Like the rest of the Lakers, Westbrook struggled too, scoring eight points on one-for-13 shooting and turning the ball over six times.
By the half, the Lakers were obviously not looking good, trailing the Trail Blazers 51-36.
The Lakers shot just 27.3% from the field in the first half, 20% (two for 10) from three-point range.
Carmelo Anthony started in place of Davis in the third quarter for the Lakers.
Davis had been out on the Moda Center court “testing out the thumb” before the game started, Lakers coach Frank Vogel told reporters.
Because he has struggled with injuries throughout his career, because he had been painted as injury-prone, Davis worked all summer to get his body right.
He missed 36 games of the NBA’s 72-game schedule last season because of calf and Achilles’ injuries. He dealt with left groin and left knee injuries during the playoffs against the Phoenix Suns.
That motivated Davis to do all he could to be available for his teammates.
“I know this year he’s very upset with how last year went and how much time he missed,” Vogel said. “So, everything that’s 50-50 whether to be in or out thus far this year, it’s been, ‘I’m playing unless I absolutely can’t play.’ He’s just not happy with how much time he missed last year. So, if he can play without major limitations, he’s going to be in there.”
Davis didn’t have the thumb taped like he did in the second half of the Thunder game after he was injured.
But he only played 7 minutes 9 seconds because of the illness.
Losing Davis meant the Lakers no longer had their big lineup available with DeAndre Jordan starting at center.
In Vogel’s view, having Davis and Jordan together still makes the Lakers competitive on defense, even while playing against Portland’s dangerous backcourt of Damian Lillard and CJ McCollum.

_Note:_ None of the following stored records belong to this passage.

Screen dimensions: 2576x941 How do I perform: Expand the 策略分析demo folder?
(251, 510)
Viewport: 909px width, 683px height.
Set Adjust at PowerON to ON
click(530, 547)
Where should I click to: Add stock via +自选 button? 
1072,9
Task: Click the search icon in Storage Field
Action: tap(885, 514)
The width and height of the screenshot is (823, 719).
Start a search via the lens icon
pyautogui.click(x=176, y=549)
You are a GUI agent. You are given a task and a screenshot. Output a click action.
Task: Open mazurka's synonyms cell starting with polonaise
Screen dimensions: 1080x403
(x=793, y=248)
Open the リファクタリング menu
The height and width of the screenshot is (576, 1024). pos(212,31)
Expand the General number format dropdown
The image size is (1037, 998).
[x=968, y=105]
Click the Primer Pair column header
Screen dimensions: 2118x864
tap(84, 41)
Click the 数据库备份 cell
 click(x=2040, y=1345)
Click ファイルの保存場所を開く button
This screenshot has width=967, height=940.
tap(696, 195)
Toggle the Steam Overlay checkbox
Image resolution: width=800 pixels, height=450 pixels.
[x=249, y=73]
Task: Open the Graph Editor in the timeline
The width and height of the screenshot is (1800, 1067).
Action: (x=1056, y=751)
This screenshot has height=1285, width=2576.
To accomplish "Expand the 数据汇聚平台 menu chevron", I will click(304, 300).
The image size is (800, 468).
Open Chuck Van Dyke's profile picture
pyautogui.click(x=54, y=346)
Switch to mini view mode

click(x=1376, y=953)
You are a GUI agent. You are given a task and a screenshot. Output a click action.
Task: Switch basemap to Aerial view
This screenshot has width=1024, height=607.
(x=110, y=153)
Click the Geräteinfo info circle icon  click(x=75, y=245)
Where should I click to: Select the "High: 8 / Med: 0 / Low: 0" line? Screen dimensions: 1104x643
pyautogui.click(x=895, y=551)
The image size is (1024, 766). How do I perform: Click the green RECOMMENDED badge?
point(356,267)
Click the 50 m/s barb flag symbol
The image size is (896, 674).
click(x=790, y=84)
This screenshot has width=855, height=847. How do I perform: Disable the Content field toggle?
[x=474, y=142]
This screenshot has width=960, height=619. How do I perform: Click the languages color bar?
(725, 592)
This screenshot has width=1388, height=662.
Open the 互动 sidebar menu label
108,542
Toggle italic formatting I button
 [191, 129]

“The big lineup just gives us AD on the backside,” Vogel said. “That’s the biggest thing I like about that. We’re going to have to double-team a guard on the perimeter or even in half court the way Dame sometimes commands. To have that type of length behind the defense favors us. But we’ll be hybrid like always and we’ll see some lineups with AD at the five and sometimes with him at the four.”
When the Lakers decided to go small against the Houston Rockets last week and started Davis at center, it meant Jordan had become a reserve.
He had started the first six games, came off the bench for the next two and now has started the last two.
Jordan was asked how his mental approach changes from being a starter to a reserve.
“I don’t think it can, man. I think my job is the same whether I’m coming off the bench, whether I’m starting,” Jordan said. “My job for this team is to be able to defend as best as I can and run the floor, change and alter shots, be a defensive anchor for us and get our playmakers open. And being a great veteran and a piece for this team to be able to compete.”